Before the 2013 regular season began, the Steelers already faced concerns about aging players on the roster and personnel moves that left the team looking a bit thin overall. Despite the looming shadow, however, it was hard for anyone to consider the possibility of another subpar season for Mike Tomlin's team. Going back to the turn of the millenium, the Steelers have never had consecutive seasons with single-digit wins.
Consider that incredible run. Every team has a down year, and the Pittsburgh Steelers are no exception. Yet every time, the team bounces back with a double-digit win campaign. In 2000, they won nine games and then 13 the next season. In 2003, they fell to 6-10, then went 15-1 the very next year. In 2006, the team fell to 8-8 but went back to 10-6 immediately after. Finally in 2009, the Steelers slipped to 9-7 and then went on to consecutive 12-4 seasons. Now after an 8-8 season, fans want to know which direction the graph will point.
Now the Steelers face the reality that their decade-plus run of incredible success could take a significant downturn. Every franchise faces the lean seasons, and the Steelers seemed primed for just that after the whispers of the offseason and the horrific Week 1 showing against the Titans.
It was the Titans game that raised the most questions and pointed to a potentially grim future if things don't turn around soon. The Steelers' already stretched offensive line lost center and anchor Maurkice Pouncey, a Pro Bowl performer for the last three seasons. Ben Roethlisberger threw for 125 yards and was sacked five times. The running game sputtered with a 2.1 yards/carry average. The team's defense generated a single sack and zero turnovers against the Titans. Overall the night was one to forget. It also might be the one remembered as a turning point.

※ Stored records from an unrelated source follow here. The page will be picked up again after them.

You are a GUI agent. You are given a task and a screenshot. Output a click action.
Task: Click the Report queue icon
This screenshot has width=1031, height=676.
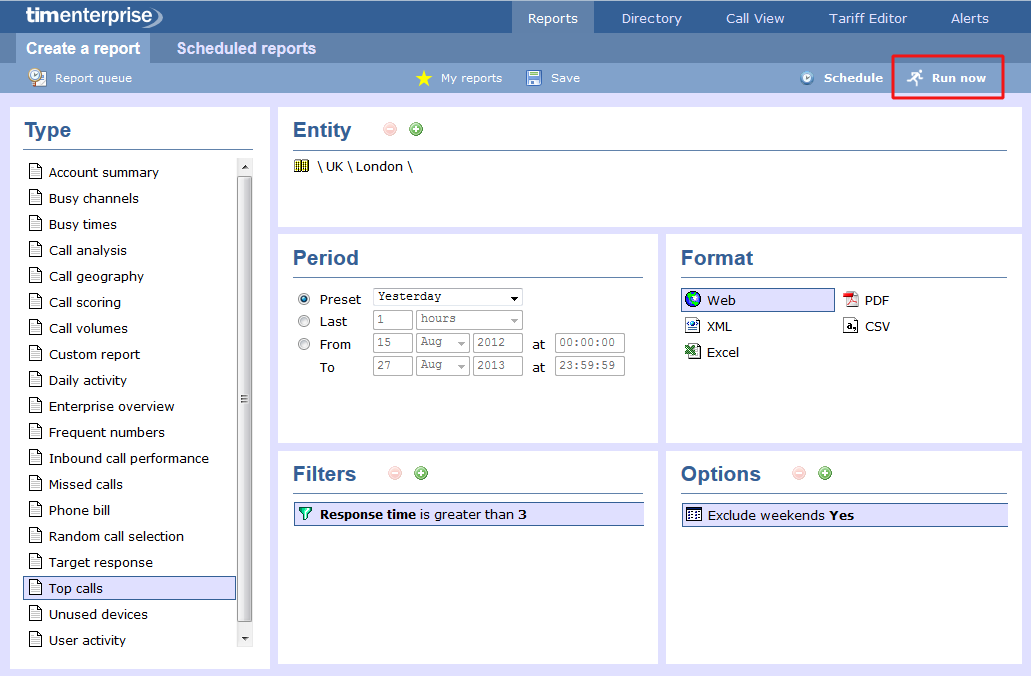(x=37, y=77)
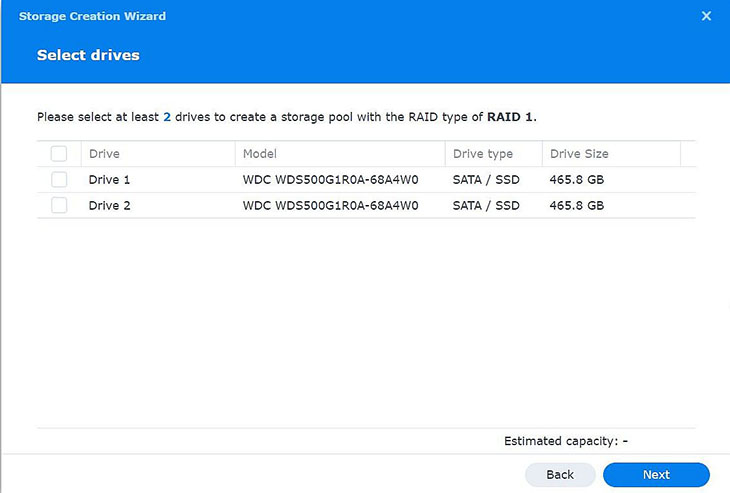Select the Drive 1 row name
Viewport: 730px width, 493px height.
109,180
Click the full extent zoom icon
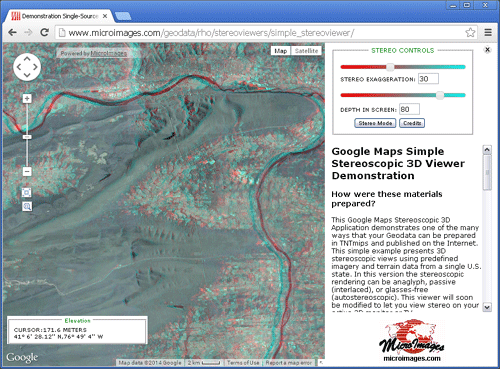This screenshot has height=369, width=500. 27,192
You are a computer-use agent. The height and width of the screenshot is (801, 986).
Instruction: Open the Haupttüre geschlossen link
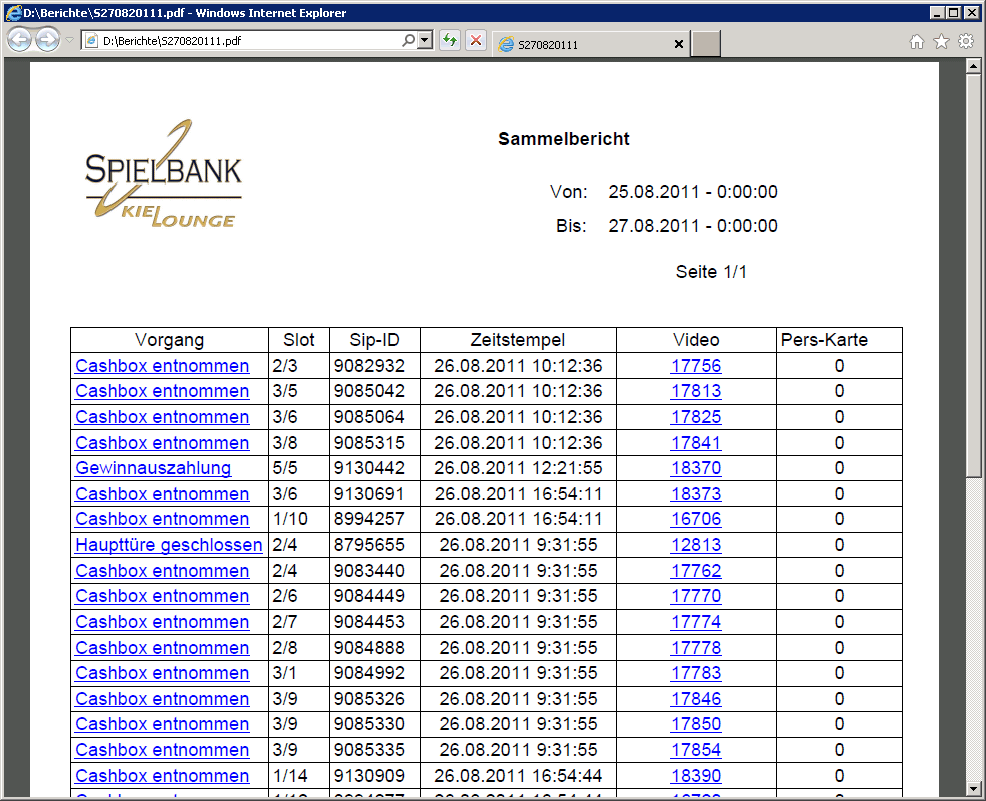click(168, 545)
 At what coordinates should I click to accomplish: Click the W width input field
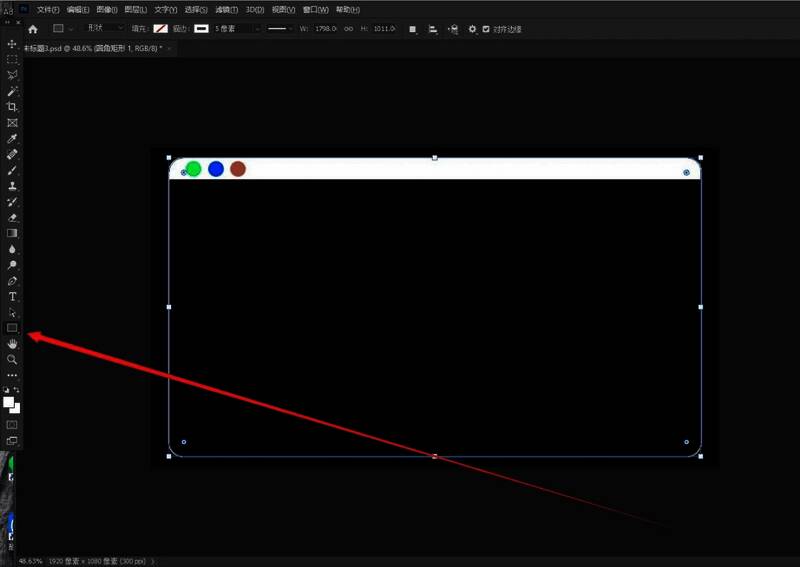point(325,29)
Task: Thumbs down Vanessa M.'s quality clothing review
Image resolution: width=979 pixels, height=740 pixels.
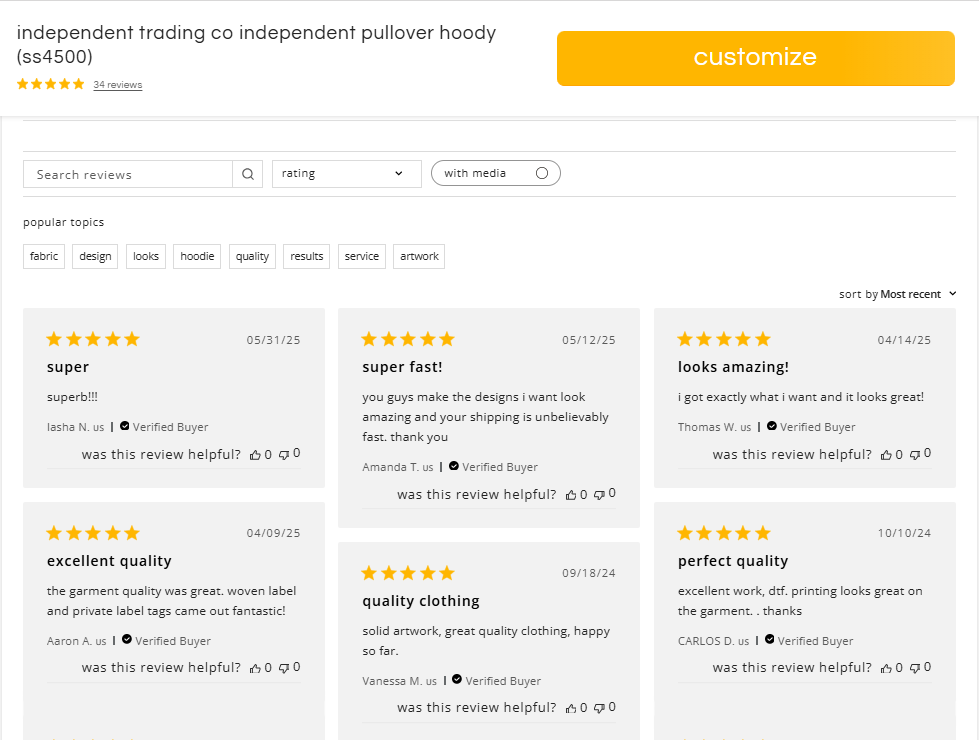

Yet the Steelers have hope for brighter days. After all, Mike Tomlin's track record of success speaks for itself. The Steelers also have impact players at several positions, starting at the most important with Roethlisberger at quarterback. The defense still boasts playmakers like Troy Polamalu, Lamarr Woodley, Brett Keisel, Lawrence Timmons and more. The base of talent is there.
What's missing is a young crop of impact players to step in and fill the holes of the departed and the downgraded. The Steelers imported a promising draft crop this offseason, and it's those players who could be the ones to complement the veterans and right the ship this season.
The Steelers have boasted a revolving door of impact linebackers, and Jones looks like he could be the latest in a long line before him. The former Georgia star was the team's first-round pick, and Jones has been working at outside linebacker for the Steelers. Last year, the Steelers didn't have a single player put up more than six sacks (James Harrison, Timmons). For a team that lost a charismatic leader in Harrison to the Bengals, Jones could be a much-needed antidote as a situational pass rusher and eventual starter.
The Syracuse safety was the fourth-round pick for the Steelers in the draft, and the team could arguably use a young impact player in the secondary more than any other area. Ike Taylor is 33 and so is Ryan Clark. Polamalu is 32 and that leaves Cortez Allen as the only young starter in the team's base defense. Then again, Allen is inexperienced with only four starts on his resume. In short, the Steelers need a couple of bodies coming through as potential starters. Thomas is the sort of physical young safety the team can groom to turn into a Bob Sanders type of prospect.
The Steelers allowed Rashard Mendenhall to leave with offensive coordinator Bruce Arians to the Arizona Cardinals. The move was not a surprise since Mendenhall was not a factor last year, but it left the team with the uninspiring duo of Jonathan Dwyer and Isaac Redman in house. Enter Le'Veon Bell, a second-round pick out of Michigan State and the Steelers' best hope of balancing Todd Haley's offense. The potential is there, but a Lisfranc injury has frustratingly lingered into the first couple weeks of the season.
After the team allowed former top wideout Mike Wallace to bolt for big money in South Florida, it drafted Markus Wheaton in the third round to round out the wide receiving corps. Wheaton comes in the mold of teammate Antonio Brown and showed well in the team's preseason. Unfortunately, he wasn't targeted in Week 1 against the Titans, so there's no game-time experience to pull from. Of all of the Steelers rookies, Wheaton will likely take the most time to see any on-field impact.